Rubio-Codina Marta, Araujo M Caridad, Attanasio Orazio, Muñoz Pablo, Grantham-McGregor Sally
Social Protection and Health Division, Inter-American Development Bank, Washington, D.C., United States of America.
Centre for the Evaluation of Development Policies, Institute for Fiscal Studies, London, United Kingdom.
PLoS One. 2016 Aug 22;11(8):e0160962. doi: 10.1371/journal.pone.0160962. eCollection 2016.
In low- and middle-income countries (LIMCs), measuring early childhood development (ECD) with standard tests in large scale surveys and evaluations of interventions is difficult and expensive. Multi-dimensional screeners and single-domain tests ('short tests') are frequently used as alternatives. However, their validity in these circumstances is unknown. We examined the feasibility, reliability, and concurrent validity of three multi-dimensional screeners (Ages and Stages Questionnaires (ASQ-3), Denver Developmental Screening Test (Denver-II), Battelle Developmental Inventory screener (BDI-2)) and two single-domain tests (MacArthur-Bates Short-Forms (SFI and SFII), WHO Motor Milestones (WHO-Motor)) in 1,311 children 6-42 months in Bogota, Colombia. The scores were compared with those on the Bayley Scales of Infant and Toddler Development (Bayley-III), taken as the 'gold standard'. The Bayley-III was given at a center by psychologists; whereas the short tests were administered in the home by interviewers, as in a survey setting. Findings indicated good internal validity of all short tests except the ASQ-3. The BDI-2 took long to administer and was expensive, while the single-domain tests were quickest and cheapest and the Denver-II and ASQ-3 were intermediate. Concurrent validity of the multi-dimensional tests' cognitive, language, and fine motor scales with the corresponding Bayley-III scale was low below 19 months. However, it increased with age, becoming moderate-to-high over 30 months. In contrast, gross motor scales' concurrence was high under 19 months and then decreased. Of the single-domain tests, the WHO-Motor had high validity with gross motor under 16 months, and the SFI and SFII expressive scales showed moderate correlations with language under 30 months. Overall, the Denver-II was the most feasible and valid multi-dimensional test and the ASQ-3 performed poorly under 31 months. By domain, gross motor development had the highest concurrence below 19 months, and language above. Predictive validity investigation is needed to further guide the choice of instruments for large scale studies.

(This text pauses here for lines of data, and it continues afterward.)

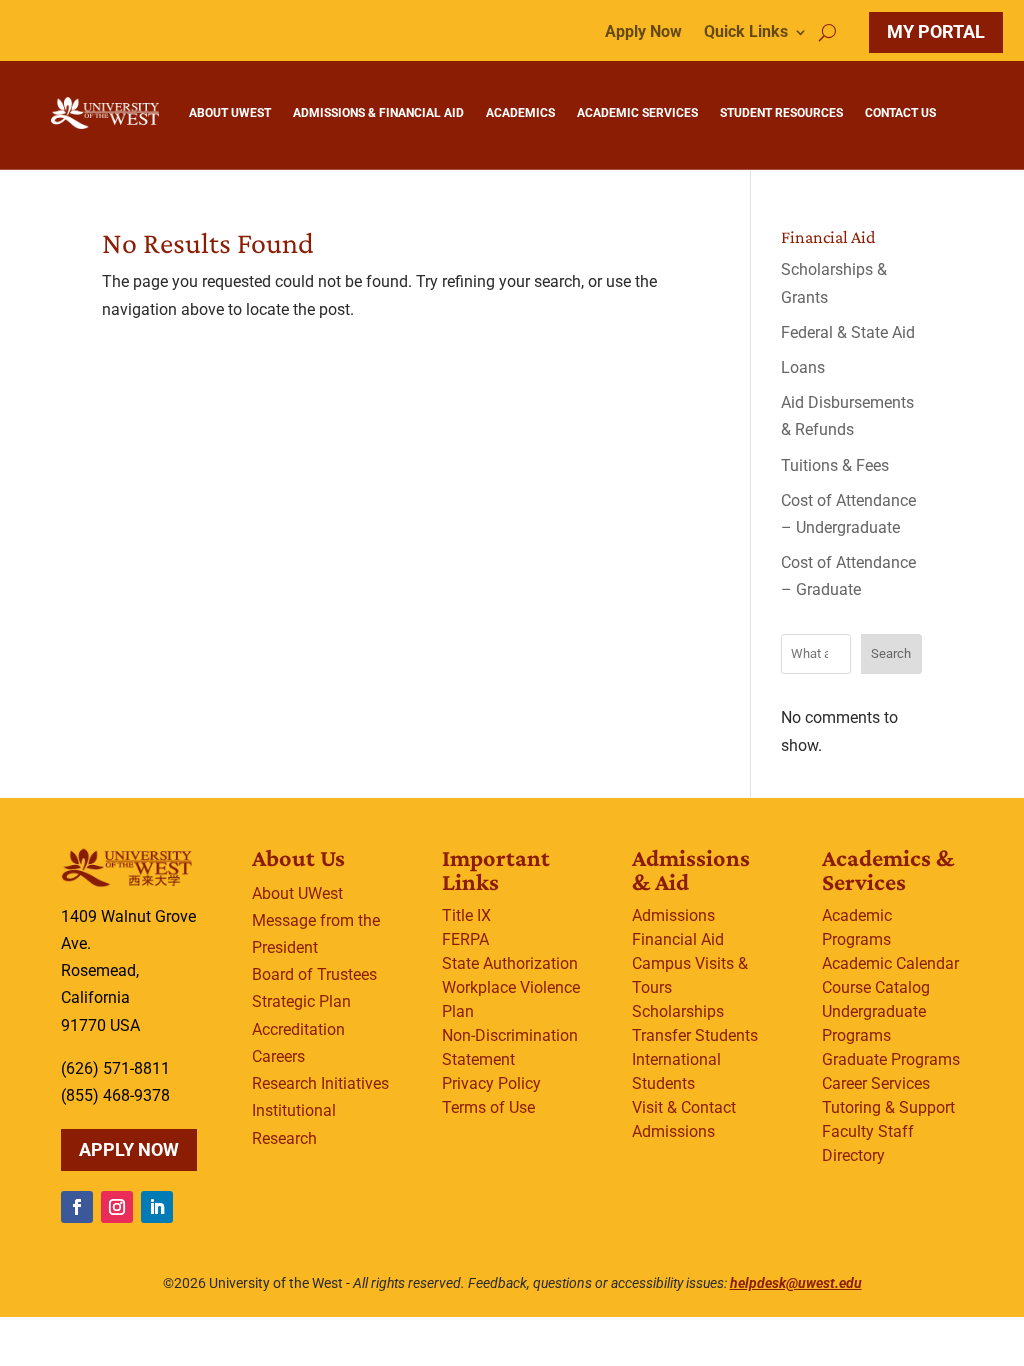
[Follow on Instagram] (117, 1207)
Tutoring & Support (888, 1107)
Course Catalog (876, 987)
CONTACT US (900, 113)
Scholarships (678, 1011)
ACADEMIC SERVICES (637, 113)
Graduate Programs (891, 1059)
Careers (278, 1056)
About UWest (297, 893)
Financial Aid (678, 939)
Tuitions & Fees (835, 465)
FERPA (465, 939)
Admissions (673, 915)
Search (891, 653)
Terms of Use (488, 1107)
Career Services (876, 1083)
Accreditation (298, 1029)
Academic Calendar (890, 963)
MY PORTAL (936, 31)
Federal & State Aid (848, 332)
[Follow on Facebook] (77, 1207)
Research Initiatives (320, 1083)
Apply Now (643, 33)
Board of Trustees (314, 974)
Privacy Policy (491, 1083)
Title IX (466, 915)
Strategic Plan (301, 1001)
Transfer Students (695, 1035)
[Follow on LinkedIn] (157, 1207)
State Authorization (510, 963)
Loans (803, 367)
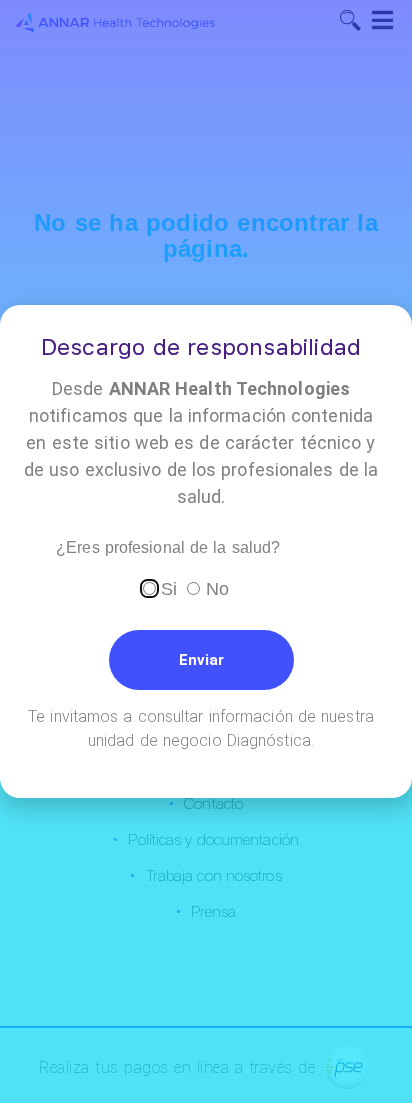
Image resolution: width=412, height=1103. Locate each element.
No (217, 589)
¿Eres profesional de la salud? (168, 548)
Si (169, 589)
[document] (206, 551)
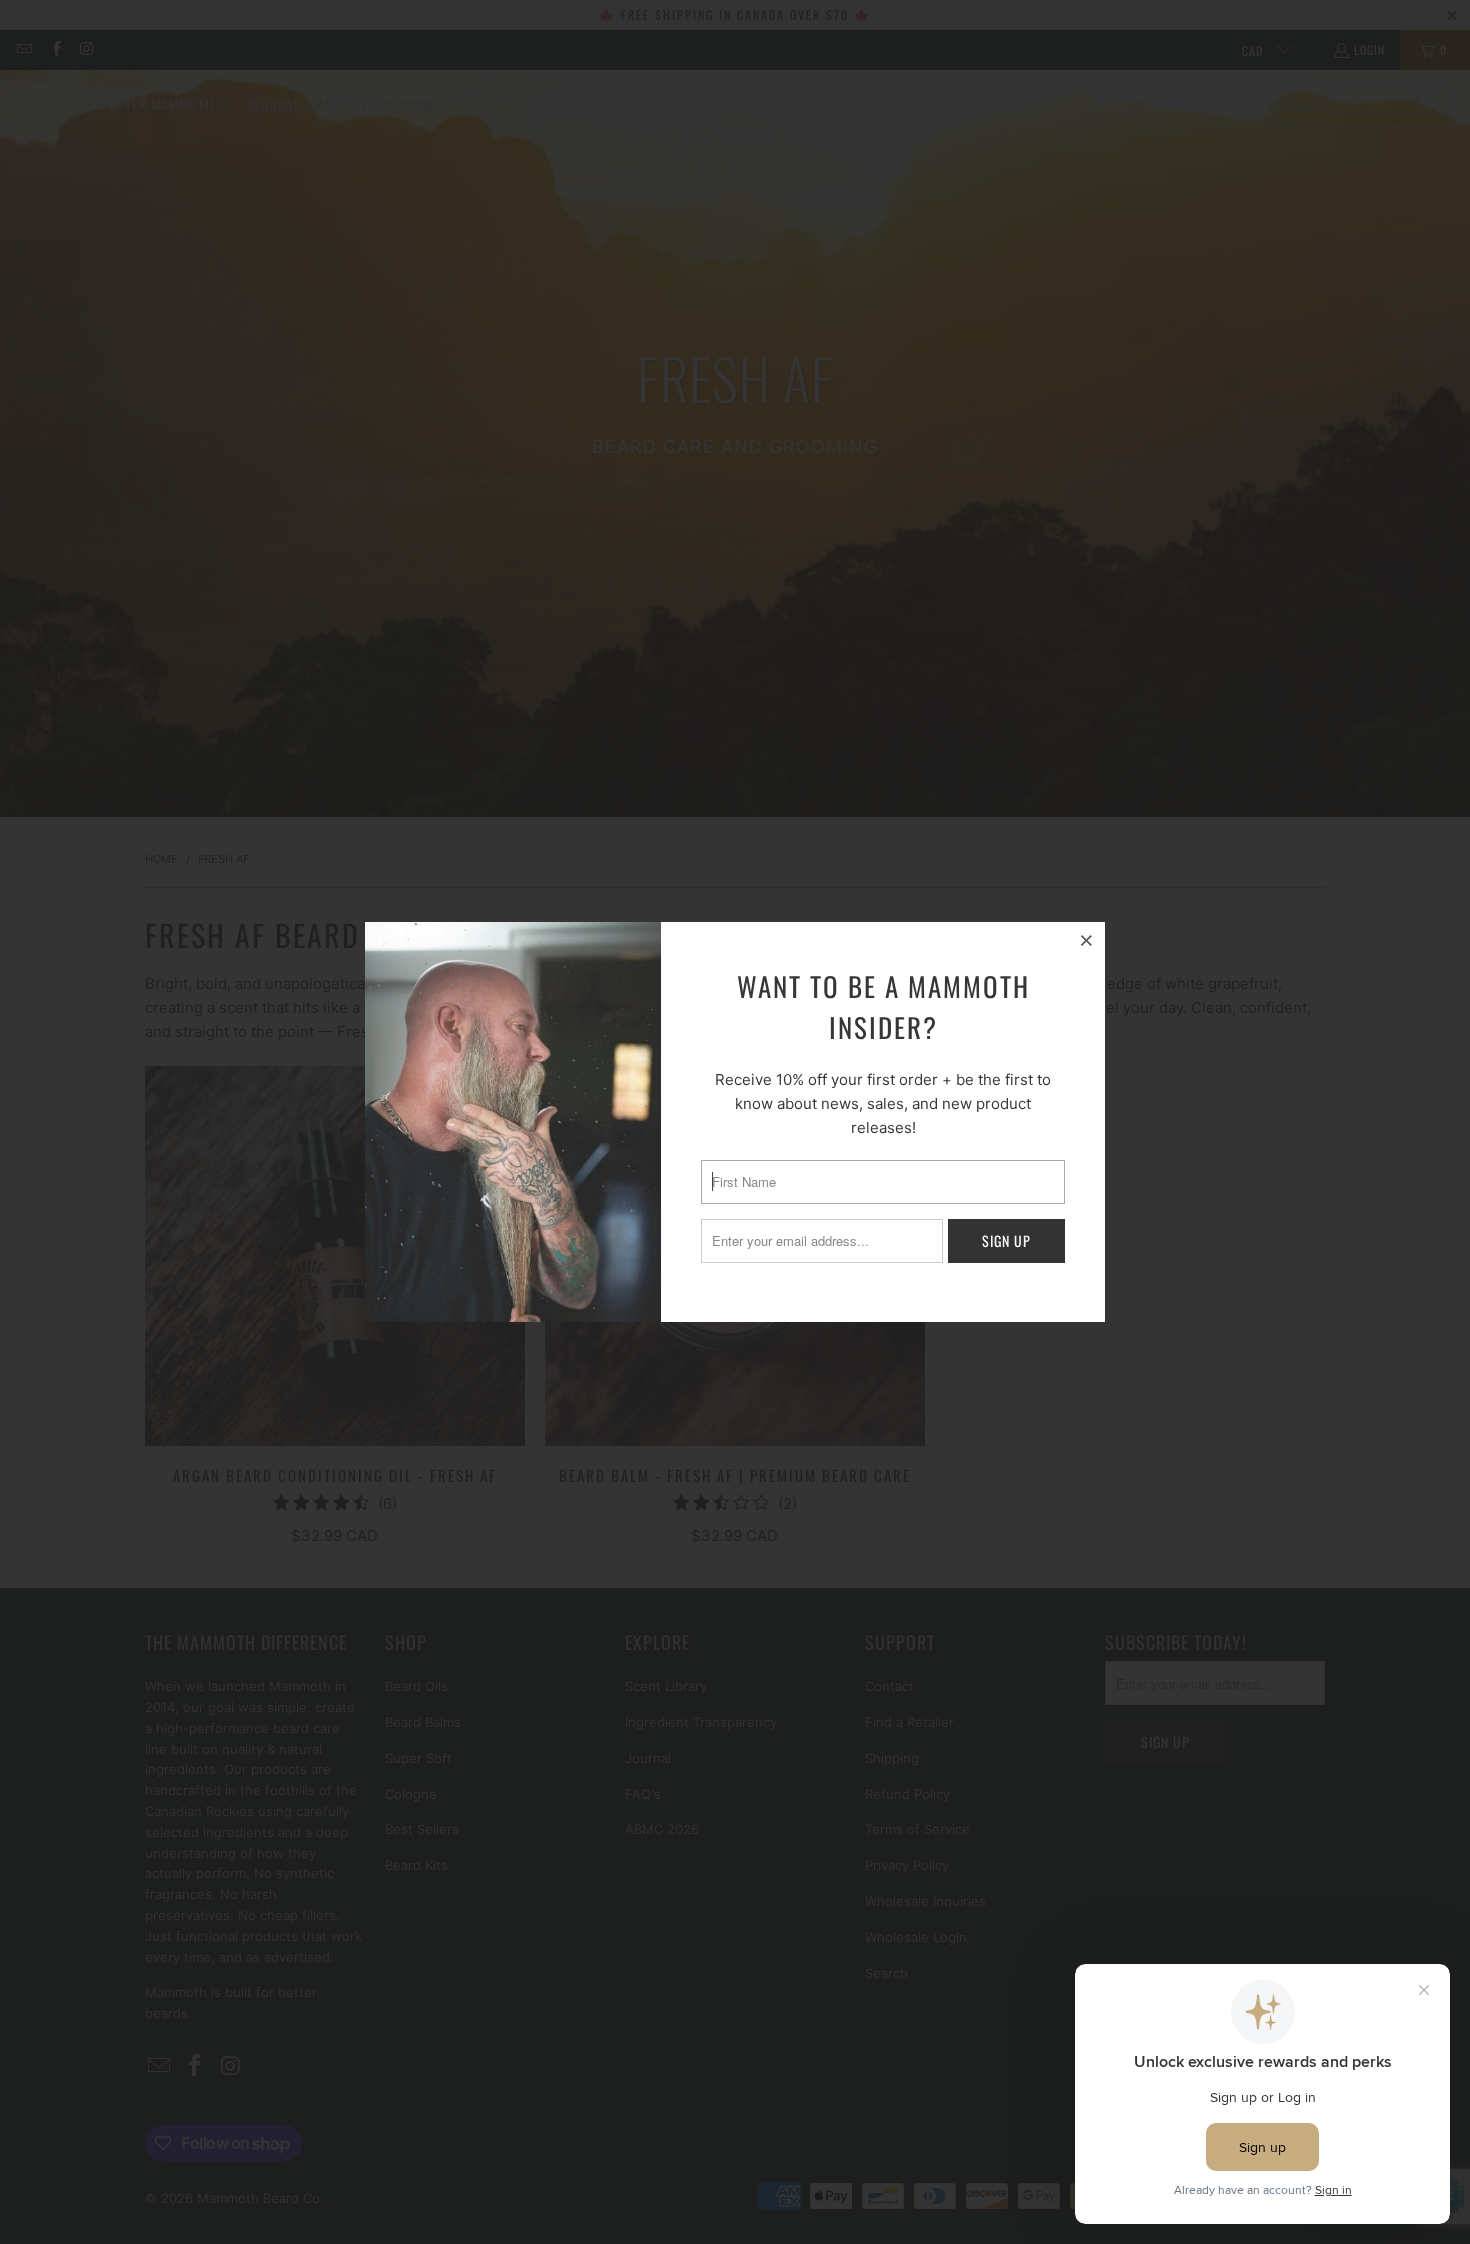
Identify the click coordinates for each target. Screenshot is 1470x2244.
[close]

在低收入和中等收入国家(中低收入国家),在大规模调查以及干预措施评估中,使用标准测试来衡量幼儿发展(ECD)既困难又昂贵。多维度筛查工具和单领域测试(“简短测试”)经常被用作替代方法。然而,它们在这些情况下的有效性尚不清楚。我们在哥伦比亚波哥大对1311名6至42个月大的儿童,检验了三种多维度筛查工具(年龄与阶段问卷(ASQ - 3)、丹佛发育筛查测验(丹佛 - II)、贝利婴幼儿发展量表筛查版(BDI - 2))和两种单领域测试(麦克阿瑟 - 贝茨简版(SFI和SFII)、世界卫生组织运动里程碑(WHO - Motor))的可行性、可靠性和同时效度。将这些测试的分数与被视为“金标准”的贝利婴幼儿发展量表第三版(贝利 - III)的分数进行比较。贝利 - III由心理学家在中心进行测试;而简短测试则由访员在家庭中进行,如同在调查环境中那样。研究结果表明,除ASQ - 3外,所有简短测试都具有良好的内部效度。BDI - 2实施耗时且成本高,而单领域测试最快且最便宜,但丹佛 - II和ASQ - 3介于两者之间。多维度测试的认知、语言和精细动作量表与相应的贝利 - III量表在低于19个月时同时效度较低,但随着年龄增长而提高,在30个月以上时达到中到高度。相比之下,大动作量表的一致性在19个月以下时较高,之后下降。在单领域测试中,WHO - Motor在16个月以下时对大动作具有较高效度,SFI和SFII表达量表在30个月以下时与语言呈中度相关。总体而言,丹佛 - II是最可行且有效的多维度测试,ASQ - 3在31个月以下表现不佳。按领域划分,大动作发展在19个月以下时一致性最高,语言发展在19个月以上时一致性最高。需要进行预测效度调查,以进一步指导大规模研究中工具的选择。